Le picaro est la contre-figure de l'idéalisme monarchique impérialiste et catholique du XVIème siècle. Le picaro est d'origine ignoble. C'est pourquoi, dès le dut, le narrateur dévoile ses titres de noblesse à l'envers : sa naissance ignoble (lignage de larrons, d'escrocs, de juifs et de prostituées) est déterminante à l'endroit d'un anti-honneur qui conditionne son comportement. L'honneur s'hérite, mais aussi l'anti-honneur. C'est une sorte d'hidalguia négative fondée sur son ascendance. Aucun picaro ne refuse à priori la loi de son destin préfigurée dans sa naissance. Il y aurait un déterminisme sans faille.

 

Le picaro, par ses origines - un milieu où l'on ne peut vivre que d'expédients - ne peut que se consacrer à toutes sortes d'activités marginales pour survivre. Parce qu'il est un marginal dans la société, qu'il refuse de s'intégrer au modèle mercantilisme européen, il en est également la victime ; ce qui fait de lui un Hidalgo à rebours. D'ailleurs, dans l'imaginaire des Français du XVIIème siècle, l'Espagne semblait s'incarner en deux archétypes : l'Hidalgo et le Picaro.

  

Mais il est une autre donnée, peut-être plus subtile, qu'il partage à sa façon avec l'Hidalgo. Il est, en effet, un autre aspect plus secret de l'honneur, orgueil plus proche du stoïcisme qui consiste à se vaincre soi-même, à savoir dominer la fortune, à opposer un front serein aux coups du destin. Cette sérénité, cette « conformidad » (résignation) , ce « sosiego » (calme), face aux coups du sort, tempèrent chez le noble l'orgueil du triomphe. Chez le picaro, on trouve cette vertu, dans une version certes dégradée, sous la forme d'une acceptation stoïque des aléas de la fortune, sans la moindre révolte.

 

Le Lazarillo paraît à une époque où, en littérature, triomphe encore le roman de chevalerie avec ses chevaliers errants, redresseurs de torts, protecteurs de la veuve et de l'orphelin. Ils combattent toujours au nom de leur Dame à laquelle ils vouent un amour indéfectible. Parmi les plus fervents lecteurs de ce genre de romans, on compte Charles-Quint lui-même, Saint Ignace de Loyola, Sainte Thérèse d'Avila.

 

A la même époque, l'Italie révélait aux lecteurs lettrés la sereine douceur de l'Arcadie pastorale. Les premières « bergeries » espagnoles font leur apparition en même temps que le picaro. Chevaliers errants et bergers comblaient l'imagination des lecteurs en leur proposant, comme en un miroir magique, l'image d'une humanité portée à son plus haut degré de perfection et dans laquelle ils pouvaient se projeter. A cette image stylisée, le picaro semble substituer une stylisation narquoise de l'expérience quotidienne dont il ne retient à dessein que ce qu'elle peut représenter de plus dérisoire.

 

Aussi l'univers picaresque n'est-il pas moins mythique que l'autre. Simplement, il propose, à toutes fins utiles, une mythologie contraire. Le propre du récit picaresque est que la hantise de la quotidienne substance s'amalgame dans la personne à son anti-honneur héréditaire et de cet amalgame naît une problématique conférant au récit sa signification.

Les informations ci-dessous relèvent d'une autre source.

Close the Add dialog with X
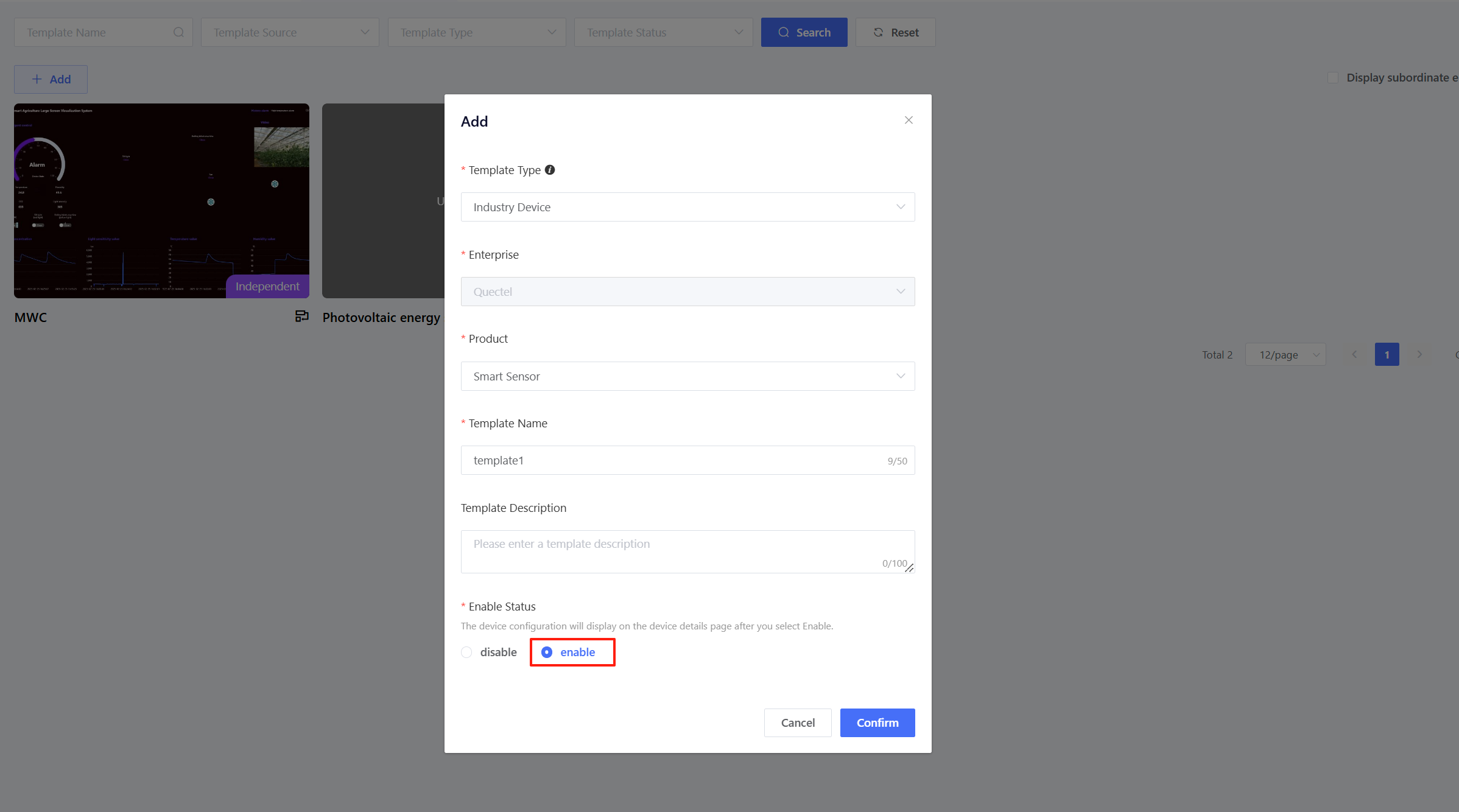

Le Lazarillo de Tormes, chef d'œuvre anonyme parut à Burgos en 1554 sous le titre original de « La Vida de Lazarillo de Tormes y de sus fortunas y adversidades ». Ce premier picaro, Lazarillo, émerge d'un fond d'historiettes populaires, mais à partir du moment où il dit « je », il naît à la littérature.

 La langue est un chef d'œuvre de simplicité, de sobriété, émaillée de multiples « refranes » (dictons). C'est un récit ancré dans le réel : les aventures de Lazarillo sont toujours situées dans l'espace, dans le temps : le pont de Tormes, les chemins de Castille, une auberge, la maison de l'Escudero, les rues de Tolède. Et s'il atteint la vérité psychologique des personnages, c'est malgré - ou grâce à - une certaine déformation caricaturale.


Le livre est divisé en sept traités d'importance inégale où s'inscrivent les différentes étapes de la vie de Lazarillo. Les trois premiers sont plus longuement développés.

 

Son père n'était pas fort honnête. Il fut « accusé de certaines saignées malicieuses faites aux sacs qui venaient moudre au moulin. » Mis en prison, « il confessa, ne nia point et souffrit persécution à cause de la justice. » Exilé, il partit comme muletier d'un gentilhomme qui participa à une expédition à Djerba où il trouva la mort en 1520. Lazarillo a alors huit ans.

 

Sa mère, devenue veuve, vint vivre à la ville, « Elle décida de s'attacher aux gens de bien afin d'être des leurs » ; elle loua une maisonnette ; elle faisait la cuisine pour les écoliers et lavait le linge des palefreniers du Commandeur. Elle en vint ainsi à fréquenter les écuries. »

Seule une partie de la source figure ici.